Transition House – Recruiting Trauma Informed Counselors Representing the BIPOC Community
Transition House addresses domestic violence through intervention and prevention with an ongoing priority to end domestic violence in the community. Counseling services at Transition House are regularly over-booked and unavailable for new participants. To meet this need, this funding will help to recruit and train additional counselors in the community. These counselors will work to expand the Transition House community team's counseling capacity and make counseling services more accessible to communities of color and those who do not speak English as a first language.
Waltham Fields Community Farm – Produce Prescription Program
Waltham Fields Community Farm cultivates sustainable and equitable relationships between people, their food supply, and the land from which it grows. This funding will support the Produce Prescription Program (also known as Veggie Rx). The program will supply a 20-week CSA share of produce to up to 30 participants. Participants are chosen by their health care provider to have or be clinically at risk for an identifiable diet or nutrient- related disease (e.g., pre-diabetic) and are provided a “vegetable Rx.” The weekly share reflects what has been recently harvested, and typically is ample vegetables for a family of four.
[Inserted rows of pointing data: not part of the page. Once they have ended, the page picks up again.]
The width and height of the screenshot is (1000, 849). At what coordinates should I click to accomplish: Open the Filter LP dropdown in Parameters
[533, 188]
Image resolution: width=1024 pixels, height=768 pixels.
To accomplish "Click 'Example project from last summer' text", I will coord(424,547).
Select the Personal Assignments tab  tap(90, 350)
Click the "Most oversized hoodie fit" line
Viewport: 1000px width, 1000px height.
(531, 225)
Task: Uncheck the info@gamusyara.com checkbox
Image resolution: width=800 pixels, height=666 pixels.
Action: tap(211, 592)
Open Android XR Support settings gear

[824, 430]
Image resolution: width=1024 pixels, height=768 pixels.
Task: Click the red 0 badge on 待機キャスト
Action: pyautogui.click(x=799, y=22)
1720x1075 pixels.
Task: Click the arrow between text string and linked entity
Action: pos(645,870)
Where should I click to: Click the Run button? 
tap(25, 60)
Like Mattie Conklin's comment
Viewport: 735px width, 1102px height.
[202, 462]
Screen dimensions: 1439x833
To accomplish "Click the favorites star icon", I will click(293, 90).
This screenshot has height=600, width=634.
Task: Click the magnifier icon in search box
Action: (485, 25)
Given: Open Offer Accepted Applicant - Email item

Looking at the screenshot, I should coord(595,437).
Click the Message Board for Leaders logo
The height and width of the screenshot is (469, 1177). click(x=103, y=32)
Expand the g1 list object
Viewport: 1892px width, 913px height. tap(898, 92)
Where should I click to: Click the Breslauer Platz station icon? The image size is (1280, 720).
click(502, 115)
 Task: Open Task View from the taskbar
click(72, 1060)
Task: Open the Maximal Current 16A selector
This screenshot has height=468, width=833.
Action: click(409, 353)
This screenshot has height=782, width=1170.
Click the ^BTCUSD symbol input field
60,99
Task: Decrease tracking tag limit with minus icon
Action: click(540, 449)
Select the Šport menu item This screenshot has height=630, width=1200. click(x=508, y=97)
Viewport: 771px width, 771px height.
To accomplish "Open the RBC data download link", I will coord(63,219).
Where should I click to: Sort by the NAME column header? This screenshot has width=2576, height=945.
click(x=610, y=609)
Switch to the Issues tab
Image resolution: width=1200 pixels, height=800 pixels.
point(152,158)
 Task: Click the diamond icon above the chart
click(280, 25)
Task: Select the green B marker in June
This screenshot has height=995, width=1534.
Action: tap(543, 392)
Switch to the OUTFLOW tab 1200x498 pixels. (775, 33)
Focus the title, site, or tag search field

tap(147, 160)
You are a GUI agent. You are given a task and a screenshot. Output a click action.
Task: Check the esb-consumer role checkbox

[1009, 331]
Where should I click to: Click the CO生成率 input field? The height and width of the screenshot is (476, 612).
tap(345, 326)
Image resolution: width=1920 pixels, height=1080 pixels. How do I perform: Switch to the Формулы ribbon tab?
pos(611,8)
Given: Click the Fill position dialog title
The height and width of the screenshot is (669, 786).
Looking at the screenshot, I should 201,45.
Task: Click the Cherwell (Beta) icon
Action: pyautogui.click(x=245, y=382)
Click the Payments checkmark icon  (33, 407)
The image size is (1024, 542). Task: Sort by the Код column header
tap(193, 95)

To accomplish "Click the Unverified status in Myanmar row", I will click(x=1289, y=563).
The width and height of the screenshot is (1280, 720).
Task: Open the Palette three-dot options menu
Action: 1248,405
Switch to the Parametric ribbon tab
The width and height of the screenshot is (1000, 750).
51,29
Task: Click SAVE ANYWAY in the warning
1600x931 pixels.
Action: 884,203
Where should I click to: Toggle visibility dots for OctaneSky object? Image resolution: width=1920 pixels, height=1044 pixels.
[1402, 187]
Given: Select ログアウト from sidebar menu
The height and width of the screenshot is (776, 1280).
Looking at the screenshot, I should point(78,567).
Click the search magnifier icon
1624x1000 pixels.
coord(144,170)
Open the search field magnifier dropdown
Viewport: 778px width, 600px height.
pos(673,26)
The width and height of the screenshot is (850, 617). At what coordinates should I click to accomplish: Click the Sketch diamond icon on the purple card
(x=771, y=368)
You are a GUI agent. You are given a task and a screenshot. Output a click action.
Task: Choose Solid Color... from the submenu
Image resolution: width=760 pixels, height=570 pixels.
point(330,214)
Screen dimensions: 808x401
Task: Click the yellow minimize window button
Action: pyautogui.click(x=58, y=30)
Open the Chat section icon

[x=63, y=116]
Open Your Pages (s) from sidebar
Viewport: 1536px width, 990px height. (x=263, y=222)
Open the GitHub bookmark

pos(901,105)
About Mount Auburn Hospital
Mount Auburn Hospital was founded in 1886. A teaching hospital of Harvard Medical School, its mission is to provide clinically excellent care with compassion and to teach students of medicine and the health professions.
Mount Auburn Hospital is a part of Beth Israel Lahey Health, a healthcare system that brings together academic medical centers and teaching hospitals, community and specialty hospitals, more than 4,700 physicians and 39,000 employees in a shared mission to expand access to great care and advance the science and practice of medicine through groundbreaking research and education.